SHORT TASK. Recast every line of the listing below as a numbered list, omitting the blank lines.

──────── GIVEN DATA

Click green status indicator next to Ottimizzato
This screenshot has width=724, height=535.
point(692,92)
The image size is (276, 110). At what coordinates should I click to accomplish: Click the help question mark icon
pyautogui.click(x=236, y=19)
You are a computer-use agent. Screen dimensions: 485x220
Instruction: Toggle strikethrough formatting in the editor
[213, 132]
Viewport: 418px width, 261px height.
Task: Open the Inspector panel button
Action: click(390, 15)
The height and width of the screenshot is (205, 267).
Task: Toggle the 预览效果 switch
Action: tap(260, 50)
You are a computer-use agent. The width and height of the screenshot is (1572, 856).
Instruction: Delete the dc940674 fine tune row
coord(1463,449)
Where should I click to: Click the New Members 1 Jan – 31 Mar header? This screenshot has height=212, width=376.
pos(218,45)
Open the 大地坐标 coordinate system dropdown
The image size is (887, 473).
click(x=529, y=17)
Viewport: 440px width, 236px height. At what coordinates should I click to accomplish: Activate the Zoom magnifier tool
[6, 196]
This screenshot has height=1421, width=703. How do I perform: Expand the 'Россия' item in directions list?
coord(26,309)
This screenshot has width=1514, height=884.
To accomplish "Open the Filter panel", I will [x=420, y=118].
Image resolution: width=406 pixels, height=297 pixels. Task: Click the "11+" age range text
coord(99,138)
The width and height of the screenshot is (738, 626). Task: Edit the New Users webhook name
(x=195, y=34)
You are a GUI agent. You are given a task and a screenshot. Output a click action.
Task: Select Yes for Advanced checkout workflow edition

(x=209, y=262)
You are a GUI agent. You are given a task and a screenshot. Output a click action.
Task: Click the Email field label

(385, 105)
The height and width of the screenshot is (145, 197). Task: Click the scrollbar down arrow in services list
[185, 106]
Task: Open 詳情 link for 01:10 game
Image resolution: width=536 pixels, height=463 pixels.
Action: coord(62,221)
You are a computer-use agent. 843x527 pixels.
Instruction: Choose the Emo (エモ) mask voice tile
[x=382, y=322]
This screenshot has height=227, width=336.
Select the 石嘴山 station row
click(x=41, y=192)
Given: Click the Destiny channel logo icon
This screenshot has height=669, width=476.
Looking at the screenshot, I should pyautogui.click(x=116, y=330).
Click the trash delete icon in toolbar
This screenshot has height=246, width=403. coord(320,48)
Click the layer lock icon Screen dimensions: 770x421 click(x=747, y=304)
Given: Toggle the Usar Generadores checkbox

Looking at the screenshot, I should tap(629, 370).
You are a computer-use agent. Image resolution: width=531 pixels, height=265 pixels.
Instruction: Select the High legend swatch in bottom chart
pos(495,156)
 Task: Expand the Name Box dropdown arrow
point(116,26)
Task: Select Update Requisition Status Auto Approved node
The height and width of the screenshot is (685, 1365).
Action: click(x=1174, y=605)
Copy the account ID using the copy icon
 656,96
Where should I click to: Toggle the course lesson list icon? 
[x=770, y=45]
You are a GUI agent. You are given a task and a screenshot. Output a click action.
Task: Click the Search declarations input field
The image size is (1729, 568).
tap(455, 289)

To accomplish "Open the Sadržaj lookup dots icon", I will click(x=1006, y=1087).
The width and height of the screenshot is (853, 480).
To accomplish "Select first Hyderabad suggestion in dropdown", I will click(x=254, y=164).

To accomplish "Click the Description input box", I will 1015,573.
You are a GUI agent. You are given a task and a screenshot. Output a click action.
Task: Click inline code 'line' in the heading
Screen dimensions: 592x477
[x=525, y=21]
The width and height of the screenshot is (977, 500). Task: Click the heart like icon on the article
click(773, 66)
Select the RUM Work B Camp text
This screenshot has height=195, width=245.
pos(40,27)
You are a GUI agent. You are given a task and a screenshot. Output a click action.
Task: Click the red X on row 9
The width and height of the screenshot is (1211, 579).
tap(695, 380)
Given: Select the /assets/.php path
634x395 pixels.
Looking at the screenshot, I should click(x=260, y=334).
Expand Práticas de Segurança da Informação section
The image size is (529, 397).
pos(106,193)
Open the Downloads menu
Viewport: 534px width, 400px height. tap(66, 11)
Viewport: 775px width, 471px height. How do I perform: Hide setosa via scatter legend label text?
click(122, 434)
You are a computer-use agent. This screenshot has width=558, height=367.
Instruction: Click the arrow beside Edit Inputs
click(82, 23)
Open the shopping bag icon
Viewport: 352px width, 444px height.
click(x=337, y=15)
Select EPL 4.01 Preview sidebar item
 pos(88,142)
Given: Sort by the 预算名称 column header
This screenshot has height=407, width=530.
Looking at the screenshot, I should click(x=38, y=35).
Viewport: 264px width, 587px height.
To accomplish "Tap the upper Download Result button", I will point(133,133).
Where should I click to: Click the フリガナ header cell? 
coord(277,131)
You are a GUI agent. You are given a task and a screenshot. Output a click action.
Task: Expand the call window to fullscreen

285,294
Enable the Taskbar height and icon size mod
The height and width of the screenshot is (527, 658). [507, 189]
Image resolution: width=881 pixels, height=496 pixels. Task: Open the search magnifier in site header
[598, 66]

────────────────

OUTPUT OF THE EXERCISE.
1. Click green status indicator next to Ottimizzato
2. This screenshot has width=724, height=535.
3. point(692,92)
4. The image size is (276, 110). At what coordinates should I click to accomplish: Click the help question mark icon
5. pyautogui.click(x=236, y=19)
6. You are a computer-use agent. Screen dimensions: 485x220
7. Instruction: Toggle strikethrough formatting in the editor
8. [213, 132]
9. Viewport: 418px width, 261px height.
10. Task: Open the Inspector panel button
11. Action: click(390, 15)
12. The height and width of the screenshot is (205, 267).
13. Task: Toggle the 预览效果 switch
14. Action: tap(260, 50)
15. You are a computer-use agent. The width and height of the screenshot is (1572, 856).
16. Instruction: Delete the dc940674 fine tune row
17. coord(1463,449)
18. Where should I click to: Click the New Members 1 Jan – 31 Mar header? This screenshot has height=212, width=376.
19. pos(218,45)
20. Open the 大地坐标 coordinate system dropdown
21. The image size is (887, 473).
22. click(x=529, y=17)
23. Viewport: 440px width, 236px height. At what coordinates should I click to accomplish: Activate the Zoom magnifier tool
24. [6, 196]
25. This screenshot has height=1421, width=703. How do I perform: Expand the 'Россия' item in directions list?
26. coord(26,309)
27. This screenshot has width=1514, height=884.
28. To accomplish "Open the Filter panel", I will [x=420, y=118].
29. Image resolution: width=406 pixels, height=297 pixels. Task: Click the "11+" age range text
30. coord(99,138)
31. The width and height of the screenshot is (738, 626). Task: Edit the New Users webhook name
32. (x=195, y=34)
33. You are a GUI agent. You are given a task and a screenshot. Output a click action.
34. Task: Select Yes for Advanced checkout workflow edition
35. (x=209, y=262)
36. You are a GUI agent. You are given a task and a screenshot. Output a click action.
37. Task: Click the Email field label
38. (385, 105)
39. The height and width of the screenshot is (145, 197). Task: Click the scrollbar down arrow in services list
40. [185, 106]
41. Task: Open 詳情 link for 01:10 game
42. Image resolution: width=536 pixels, height=463 pixels.
43. Action: coord(62,221)
44. You are a computer-use agent. 843x527 pixels.
45. Instruction: Choose the Emo (エモ) mask voice tile
46. [x=382, y=322]
47. This screenshot has height=227, width=336.
48. Select the 石嘴山 station row
49. click(x=41, y=192)
50. Given: Click the Destiny channel logo icon
51. This screenshot has height=669, width=476.
52. Looking at the screenshot, I should pyautogui.click(x=116, y=330).
53. Click the trash delete icon in toolbar
54. This screenshot has height=246, width=403. coord(320,48)
55. Click the layer lock icon Screen dimensions: 770x421 click(x=747, y=304)
56. Given: Toggle the Usar Generadores checkbox
57. Looking at the screenshot, I should tap(629, 370).
58. You are a computer-use agent. Image resolution: width=531 pixels, height=265 pixels.
59. Instruction: Select the High legend swatch in bottom chart
60. pos(495,156)
61.  Task: Expand the Name Box dropdown arrow
62. point(116,26)
63. Task: Select Update Requisition Status Auto Approved node
64. The height and width of the screenshot is (685, 1365).
65. Action: click(x=1174, y=605)
66. Copy the account ID using the copy icon
67.  656,96
68. Where should I click to: Toggle the course lesson list icon? 
69. [x=770, y=45]
70. You are a GUI agent. You are given a task and a screenshot. Output a click action.
71. Task: Click the Search declarations input field
72. The image size is (1729, 568).
73. tap(455, 289)
74. To accomplish "Open the Sadržaj lookup dots icon", I will click(x=1006, y=1087).
75. The width and height of the screenshot is (853, 480).
76. To accomplish "Select first Hyderabad suggestion in dropdown", I will click(x=254, y=164).
77. To accomplish "Click the Description input box", I will 1015,573.
78. You are a GUI agent. You are given a task and a screenshot. Output a click action.
79. Task: Click inline code 'line' in the heading
80. Screen dimensions: 592x477
81. [x=525, y=21]
82. The width and height of the screenshot is (977, 500). Task: Click the heart like icon on the article
83. click(773, 66)
84. Select the RUM Work B Camp text
85. This screenshot has height=195, width=245.
86. pos(40,27)
87. You are a GUI agent. You are given a task and a screenshot. Output a click action.
88. Task: Click the red X on row 9
89. The width and height of the screenshot is (1211, 579).
90. tap(695, 380)
91. Given: Select the /assets/.php path
92. 634x395 pixels.
93. Looking at the screenshot, I should click(x=260, y=334).
94. Expand Práticas de Segurança da Informação section
95. The image size is (529, 397).
96. pos(106,193)
97. Open the Downloads menu
98. Viewport: 534px width, 400px height. tap(66, 11)
99. Viewport: 775px width, 471px height. How do I perform: Hide setosa via scatter legend label text?
100. click(122, 434)
101. You are a computer-use agent. This screenshot has width=558, height=367.
102. Instruction: Click the arrow beside Edit Inputs
103. click(82, 23)
104. Open the shopping bag icon
105. Viewport: 352px width, 444px height.
106. click(x=337, y=15)
107. Select EPL 4.01 Preview sidebar item
108.  pos(88,142)
109. Given: Sort by the 预算名称 column header
110. This screenshot has height=407, width=530.
111. Looking at the screenshot, I should click(x=38, y=35).
112. Viewport: 264px width, 587px height.
113. To accomplish "Tap the upper Download Result button", I will point(133,133).
114. Where should I click to: Click the フリガナ header cell? 
115. coord(277,131)
116. You are a GUI agent. You are given a task and a screenshot. Output a click action.
117. Task: Expand the call window to fullscreen
118. 285,294
119. Enable the Taskbar height and icon size mod
120. The height and width of the screenshot is (527, 658). [507, 189]
121. Image resolution: width=881 pixels, height=496 pixels. Task: Open the search magnifier in site header
122. [598, 66]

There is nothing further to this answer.